<<<<

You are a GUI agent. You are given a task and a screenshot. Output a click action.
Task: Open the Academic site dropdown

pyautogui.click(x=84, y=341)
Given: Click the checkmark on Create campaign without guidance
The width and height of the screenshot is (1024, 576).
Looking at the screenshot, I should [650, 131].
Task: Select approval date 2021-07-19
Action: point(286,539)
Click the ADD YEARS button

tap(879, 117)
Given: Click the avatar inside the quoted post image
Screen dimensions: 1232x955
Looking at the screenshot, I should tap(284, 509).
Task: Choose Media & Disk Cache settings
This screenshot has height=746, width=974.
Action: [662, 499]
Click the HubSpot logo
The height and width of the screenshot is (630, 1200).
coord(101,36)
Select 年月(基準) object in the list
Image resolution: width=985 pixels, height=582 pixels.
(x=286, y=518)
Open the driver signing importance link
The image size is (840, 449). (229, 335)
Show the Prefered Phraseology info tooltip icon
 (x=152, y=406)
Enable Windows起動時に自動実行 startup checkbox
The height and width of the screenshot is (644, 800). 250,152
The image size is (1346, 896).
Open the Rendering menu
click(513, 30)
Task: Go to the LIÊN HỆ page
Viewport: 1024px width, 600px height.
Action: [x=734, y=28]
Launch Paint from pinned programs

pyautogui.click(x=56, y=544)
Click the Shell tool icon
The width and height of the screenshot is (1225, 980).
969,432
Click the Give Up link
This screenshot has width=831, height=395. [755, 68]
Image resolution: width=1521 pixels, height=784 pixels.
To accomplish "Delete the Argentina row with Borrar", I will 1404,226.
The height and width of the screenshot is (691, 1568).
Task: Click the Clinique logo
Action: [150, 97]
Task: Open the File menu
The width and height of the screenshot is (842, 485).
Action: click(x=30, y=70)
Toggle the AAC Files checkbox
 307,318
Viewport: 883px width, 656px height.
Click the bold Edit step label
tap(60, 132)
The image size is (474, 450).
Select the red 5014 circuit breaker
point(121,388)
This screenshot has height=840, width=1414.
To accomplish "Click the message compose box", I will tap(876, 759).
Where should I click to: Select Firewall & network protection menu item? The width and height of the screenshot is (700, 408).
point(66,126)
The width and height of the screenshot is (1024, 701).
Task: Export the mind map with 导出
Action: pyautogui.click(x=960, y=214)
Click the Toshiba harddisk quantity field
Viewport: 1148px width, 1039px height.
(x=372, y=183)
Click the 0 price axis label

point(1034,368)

>>>>

The problem ::
The exact wording of every entry above should be written out again.

Output ::
You are a GUI agent. You are given a task and a screenshot. Output a click action.
Task: Open the Academic site dropdown

pyautogui.click(x=84, y=341)
Given: Click the checkmark on Create campaign without guidance
The width and height of the screenshot is (1024, 576).
Looking at the screenshot, I should [650, 131].
Task: Select approval date 2021-07-19
Action: point(286,539)
Click the ADD YEARS button

tap(879, 117)
Given: Click the avatar inside the quoted post image
Screen dimensions: 1232x955
Looking at the screenshot, I should tap(284, 509).
Task: Choose Media & Disk Cache settings
This screenshot has height=746, width=974.
Action: [662, 499]
Click the HubSpot logo
The height and width of the screenshot is (630, 1200).
coord(101,36)
Select 年月(基準) object in the list
Image resolution: width=985 pixels, height=582 pixels.
(x=286, y=518)
Open the driver signing importance link
The image size is (840, 449). (229, 335)
Show the Prefered Phraseology info tooltip icon
 (x=152, y=406)
Enable Windows起動時に自動実行 startup checkbox
The height and width of the screenshot is (644, 800). 250,152
The image size is (1346, 896).
Open the Rendering menu
click(513, 30)
Task: Go to the LIÊN HỆ page
Viewport: 1024px width, 600px height.
Action: [x=734, y=28]
Launch Paint from pinned programs

pyautogui.click(x=56, y=544)
Click the Shell tool icon
The width and height of the screenshot is (1225, 980).
969,432
Click the Give Up link
This screenshot has width=831, height=395. [755, 68]
Image resolution: width=1521 pixels, height=784 pixels.
To accomplish "Delete the Argentina row with Borrar", I will 1404,226.
The height and width of the screenshot is (691, 1568).
Task: Click the Clinique logo
Action: [150, 97]
Task: Open the File menu
The width and height of the screenshot is (842, 485).
Action: click(x=30, y=70)
Toggle the AAC Files checkbox
 307,318
Viewport: 883px width, 656px height.
Click the bold Edit step label
tap(60, 132)
The image size is (474, 450).
Select the red 5014 circuit breaker
point(121,388)
This screenshot has height=840, width=1414.
To accomplish "Click the message compose box", I will tap(876, 759).
Where should I click to: Select Firewall & network protection menu item? The width and height of the screenshot is (700, 408).
point(66,126)
The width and height of the screenshot is (1024, 701).
Task: Export the mind map with 导出
Action: pyautogui.click(x=960, y=214)
Click the Toshiba harddisk quantity field
Viewport: 1148px width, 1039px height.
(x=372, y=183)
Click the 0 price axis label

point(1034,368)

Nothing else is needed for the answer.